Para o egoísta de Esquerda, Aécio ou Dilma, tanto faz, é tudo igual. Reconhece que as forças políticas representadas por Dilma são um pouco melhor, mas não o suficiente para contribuir com o seu voto, solidariamente, para que tantos brasileiros que deixaram a pobreza para lá não retornem tão brevemente. O egoísta de Esquerda, no seu egocentrismo, não consegue ser solidário com milhões que hoje, apesar dos pesares, podem esboçar um sorriso por ter conquistado mais dignidade.

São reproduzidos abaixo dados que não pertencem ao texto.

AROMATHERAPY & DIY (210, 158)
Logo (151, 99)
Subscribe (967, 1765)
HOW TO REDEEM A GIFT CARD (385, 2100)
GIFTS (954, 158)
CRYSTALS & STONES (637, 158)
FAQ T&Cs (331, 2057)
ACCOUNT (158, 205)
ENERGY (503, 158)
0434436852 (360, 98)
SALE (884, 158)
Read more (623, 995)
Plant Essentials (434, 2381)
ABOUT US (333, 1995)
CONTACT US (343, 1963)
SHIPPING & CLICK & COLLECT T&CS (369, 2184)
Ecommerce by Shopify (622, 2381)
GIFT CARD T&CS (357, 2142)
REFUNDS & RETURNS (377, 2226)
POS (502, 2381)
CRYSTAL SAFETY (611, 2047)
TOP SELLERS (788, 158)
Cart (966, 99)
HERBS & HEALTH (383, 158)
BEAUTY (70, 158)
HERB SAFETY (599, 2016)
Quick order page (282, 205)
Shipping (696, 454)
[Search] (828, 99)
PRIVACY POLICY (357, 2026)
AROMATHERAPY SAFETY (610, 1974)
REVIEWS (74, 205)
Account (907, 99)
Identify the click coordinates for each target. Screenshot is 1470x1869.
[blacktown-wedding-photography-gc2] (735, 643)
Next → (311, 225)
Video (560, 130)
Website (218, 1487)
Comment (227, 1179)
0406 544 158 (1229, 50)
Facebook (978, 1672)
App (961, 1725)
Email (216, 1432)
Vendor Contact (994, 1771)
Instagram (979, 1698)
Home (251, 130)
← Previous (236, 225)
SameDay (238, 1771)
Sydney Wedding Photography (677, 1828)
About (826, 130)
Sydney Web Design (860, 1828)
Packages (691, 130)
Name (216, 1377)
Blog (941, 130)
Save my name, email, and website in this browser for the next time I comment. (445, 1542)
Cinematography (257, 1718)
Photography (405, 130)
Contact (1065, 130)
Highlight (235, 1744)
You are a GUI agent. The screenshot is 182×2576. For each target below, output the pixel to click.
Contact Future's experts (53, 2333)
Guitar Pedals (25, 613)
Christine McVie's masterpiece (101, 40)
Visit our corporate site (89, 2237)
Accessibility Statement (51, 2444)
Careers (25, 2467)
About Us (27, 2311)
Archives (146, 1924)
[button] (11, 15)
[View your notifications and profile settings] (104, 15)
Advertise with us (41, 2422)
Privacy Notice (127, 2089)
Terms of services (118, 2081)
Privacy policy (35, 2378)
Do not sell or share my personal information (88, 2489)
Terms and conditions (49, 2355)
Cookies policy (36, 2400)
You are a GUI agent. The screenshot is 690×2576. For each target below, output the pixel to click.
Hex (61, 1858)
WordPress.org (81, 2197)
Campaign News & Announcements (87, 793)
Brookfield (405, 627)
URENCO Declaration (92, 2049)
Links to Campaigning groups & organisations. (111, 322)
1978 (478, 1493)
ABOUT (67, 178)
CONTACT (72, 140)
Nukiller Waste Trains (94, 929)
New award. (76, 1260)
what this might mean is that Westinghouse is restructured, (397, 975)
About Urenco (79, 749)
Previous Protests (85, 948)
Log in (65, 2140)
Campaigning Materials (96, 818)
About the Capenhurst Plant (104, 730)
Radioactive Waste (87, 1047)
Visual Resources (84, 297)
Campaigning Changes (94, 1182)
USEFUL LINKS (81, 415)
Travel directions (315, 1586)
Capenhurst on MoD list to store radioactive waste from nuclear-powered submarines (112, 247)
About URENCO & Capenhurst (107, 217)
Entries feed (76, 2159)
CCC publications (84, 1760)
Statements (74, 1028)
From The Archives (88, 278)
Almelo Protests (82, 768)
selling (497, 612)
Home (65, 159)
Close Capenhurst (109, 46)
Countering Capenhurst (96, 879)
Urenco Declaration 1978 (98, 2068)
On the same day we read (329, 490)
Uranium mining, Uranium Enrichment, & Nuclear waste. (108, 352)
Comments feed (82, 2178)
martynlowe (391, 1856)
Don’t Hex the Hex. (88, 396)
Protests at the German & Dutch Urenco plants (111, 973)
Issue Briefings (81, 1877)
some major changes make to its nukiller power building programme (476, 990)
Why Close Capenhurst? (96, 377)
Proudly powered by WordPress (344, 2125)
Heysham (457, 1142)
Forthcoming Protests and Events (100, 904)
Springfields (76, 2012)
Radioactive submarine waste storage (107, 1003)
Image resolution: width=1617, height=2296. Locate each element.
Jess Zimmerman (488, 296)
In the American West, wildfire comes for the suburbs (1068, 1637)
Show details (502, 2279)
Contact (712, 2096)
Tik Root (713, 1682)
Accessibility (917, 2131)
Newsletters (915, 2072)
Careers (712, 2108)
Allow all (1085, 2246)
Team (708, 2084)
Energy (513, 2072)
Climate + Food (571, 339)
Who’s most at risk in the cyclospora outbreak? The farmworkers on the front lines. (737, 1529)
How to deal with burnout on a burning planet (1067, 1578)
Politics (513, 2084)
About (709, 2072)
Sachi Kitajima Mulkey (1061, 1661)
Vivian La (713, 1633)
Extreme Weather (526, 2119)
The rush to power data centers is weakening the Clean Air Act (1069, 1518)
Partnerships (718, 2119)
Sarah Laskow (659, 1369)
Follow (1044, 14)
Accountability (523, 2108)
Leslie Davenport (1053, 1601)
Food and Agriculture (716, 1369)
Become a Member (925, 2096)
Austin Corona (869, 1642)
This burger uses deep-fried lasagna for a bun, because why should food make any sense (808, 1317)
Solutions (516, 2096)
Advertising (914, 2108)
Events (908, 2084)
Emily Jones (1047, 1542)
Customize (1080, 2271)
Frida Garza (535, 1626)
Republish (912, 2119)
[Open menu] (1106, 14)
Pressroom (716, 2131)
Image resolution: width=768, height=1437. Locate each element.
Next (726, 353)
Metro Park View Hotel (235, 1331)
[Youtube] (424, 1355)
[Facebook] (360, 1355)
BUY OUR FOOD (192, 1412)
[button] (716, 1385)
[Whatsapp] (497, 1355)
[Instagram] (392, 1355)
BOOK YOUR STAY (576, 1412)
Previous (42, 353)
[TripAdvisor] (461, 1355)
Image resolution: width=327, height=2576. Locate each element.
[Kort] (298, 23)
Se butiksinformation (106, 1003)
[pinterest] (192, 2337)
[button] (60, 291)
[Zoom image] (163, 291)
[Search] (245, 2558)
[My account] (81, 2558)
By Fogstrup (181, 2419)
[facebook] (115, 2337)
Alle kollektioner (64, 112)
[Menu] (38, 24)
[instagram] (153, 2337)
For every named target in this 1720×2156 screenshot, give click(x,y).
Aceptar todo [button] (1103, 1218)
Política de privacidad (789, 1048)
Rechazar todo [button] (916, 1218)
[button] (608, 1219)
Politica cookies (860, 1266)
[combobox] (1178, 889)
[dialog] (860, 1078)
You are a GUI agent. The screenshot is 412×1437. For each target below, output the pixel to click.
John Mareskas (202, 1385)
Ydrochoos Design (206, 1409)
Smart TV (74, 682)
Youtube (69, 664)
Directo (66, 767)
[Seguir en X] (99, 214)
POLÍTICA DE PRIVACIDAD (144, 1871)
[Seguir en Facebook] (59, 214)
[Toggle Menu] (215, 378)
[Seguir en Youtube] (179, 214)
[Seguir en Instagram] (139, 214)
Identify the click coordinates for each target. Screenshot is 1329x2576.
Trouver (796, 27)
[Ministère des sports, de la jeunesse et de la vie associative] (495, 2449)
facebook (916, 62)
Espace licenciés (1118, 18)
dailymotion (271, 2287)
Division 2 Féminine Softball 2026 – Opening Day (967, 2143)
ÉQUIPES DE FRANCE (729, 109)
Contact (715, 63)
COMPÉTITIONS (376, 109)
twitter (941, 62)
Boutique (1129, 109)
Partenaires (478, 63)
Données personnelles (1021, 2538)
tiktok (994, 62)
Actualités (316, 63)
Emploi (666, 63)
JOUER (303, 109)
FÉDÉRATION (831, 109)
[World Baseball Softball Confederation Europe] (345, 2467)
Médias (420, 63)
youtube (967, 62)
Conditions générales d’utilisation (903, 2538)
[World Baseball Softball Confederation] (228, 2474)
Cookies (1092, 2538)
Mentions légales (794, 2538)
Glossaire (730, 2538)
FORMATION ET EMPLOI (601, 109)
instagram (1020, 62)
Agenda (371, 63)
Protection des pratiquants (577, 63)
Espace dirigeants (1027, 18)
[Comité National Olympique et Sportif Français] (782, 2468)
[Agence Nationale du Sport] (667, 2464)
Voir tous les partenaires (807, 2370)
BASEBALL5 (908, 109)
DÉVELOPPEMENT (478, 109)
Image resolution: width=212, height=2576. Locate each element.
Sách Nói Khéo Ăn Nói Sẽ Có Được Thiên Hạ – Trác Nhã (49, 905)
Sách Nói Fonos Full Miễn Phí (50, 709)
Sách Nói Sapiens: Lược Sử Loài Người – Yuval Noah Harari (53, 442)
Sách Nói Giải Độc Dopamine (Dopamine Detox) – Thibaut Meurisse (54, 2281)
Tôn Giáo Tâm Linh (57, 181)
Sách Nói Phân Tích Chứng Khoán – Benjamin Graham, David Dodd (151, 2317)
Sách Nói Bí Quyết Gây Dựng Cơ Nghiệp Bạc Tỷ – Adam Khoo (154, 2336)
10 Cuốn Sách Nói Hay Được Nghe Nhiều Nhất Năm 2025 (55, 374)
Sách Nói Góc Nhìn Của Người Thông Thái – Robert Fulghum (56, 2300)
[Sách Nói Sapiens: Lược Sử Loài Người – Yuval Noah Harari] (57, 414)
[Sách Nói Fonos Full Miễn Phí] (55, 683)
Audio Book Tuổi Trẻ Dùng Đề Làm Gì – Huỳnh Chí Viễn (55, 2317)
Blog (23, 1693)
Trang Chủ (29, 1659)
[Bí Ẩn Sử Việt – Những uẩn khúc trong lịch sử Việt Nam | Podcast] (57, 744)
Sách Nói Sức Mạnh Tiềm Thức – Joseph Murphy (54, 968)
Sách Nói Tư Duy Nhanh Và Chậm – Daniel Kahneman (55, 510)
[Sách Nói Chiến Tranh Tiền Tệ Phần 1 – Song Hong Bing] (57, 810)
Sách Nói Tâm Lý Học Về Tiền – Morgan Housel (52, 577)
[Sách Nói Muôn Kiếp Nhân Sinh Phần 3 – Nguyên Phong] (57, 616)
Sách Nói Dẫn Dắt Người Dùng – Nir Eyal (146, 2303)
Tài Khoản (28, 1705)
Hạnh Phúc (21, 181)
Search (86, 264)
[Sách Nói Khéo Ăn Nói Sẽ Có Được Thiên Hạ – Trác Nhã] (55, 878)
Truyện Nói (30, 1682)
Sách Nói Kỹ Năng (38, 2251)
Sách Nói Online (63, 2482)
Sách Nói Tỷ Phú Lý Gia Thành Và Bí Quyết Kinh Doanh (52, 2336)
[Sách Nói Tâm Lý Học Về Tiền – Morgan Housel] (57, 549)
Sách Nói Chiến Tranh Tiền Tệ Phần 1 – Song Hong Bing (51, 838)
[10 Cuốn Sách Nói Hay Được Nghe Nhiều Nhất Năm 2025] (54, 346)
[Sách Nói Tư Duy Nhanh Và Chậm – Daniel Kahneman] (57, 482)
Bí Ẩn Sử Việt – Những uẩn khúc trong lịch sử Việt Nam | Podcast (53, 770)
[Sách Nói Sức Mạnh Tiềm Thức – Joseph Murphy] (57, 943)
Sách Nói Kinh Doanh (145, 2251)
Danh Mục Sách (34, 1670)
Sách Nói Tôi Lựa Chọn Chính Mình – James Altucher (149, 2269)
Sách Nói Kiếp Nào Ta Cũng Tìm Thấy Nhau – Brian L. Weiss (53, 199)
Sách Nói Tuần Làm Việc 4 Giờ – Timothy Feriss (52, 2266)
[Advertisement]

O egoísta de Esquerda, tão politizado, estranhamente pouco se importa se haverá um governo com uma política externa mais solidária com a América Latina e países menos desenvolvidos ou outro mais atrelado com os Estados Unidos e às forças mais reacionárias do capital internacional. Para o egoísta de Esquerda, as suas convicções ideológicas são mais importantes do que as esperanças de milhões de brasileiros. Pouco interessa ao egoísta de Esquerda o quanto foi duro e difícil conseguir o pouco – que para quem nunca tinha nada representa muito – de avanço na sociedade brasileira. Porque, afinal, para os egoístas de Esquerda e de Direita, não importa o quanto a realidade concreta tenha mudado para a imensa maioria do povo brasileiro. Ambos, por razões opostas, estarão juntos para ajudar a derrotar o que foi tão difícil de conquistar. Mesmo com todos os erros, mesmo com todos os desacertos.

O egoísta de Direita, numa eventual vitória da Direita, irá comemorar muito, ao mesmo tempo em que irá destilar todo o seu ódio, preconceito, discriminação e arrogância pelos próximos anos – que podem durar muitos, muitos anos.

Já o egoísta de Esquerda, em paz com a sua consciência, voltará tranquilo para a sua residência, para o bar, para o sindicato, para a sua corrente política, onde o aguarda uma certeza histórica de que a revolução, se um dia vier, terá que ser à sua imagem e semelhança. Embora, até lá, tudo indique que milhões de brasileiros voltarão a não ter casa, a não ter oportunidades de estudo, a não ter uma boa formação, a ficarem desempregados e terem salários arrochados novamente por uma Direita que sempre soube se unir nos momentos fundamentais da história.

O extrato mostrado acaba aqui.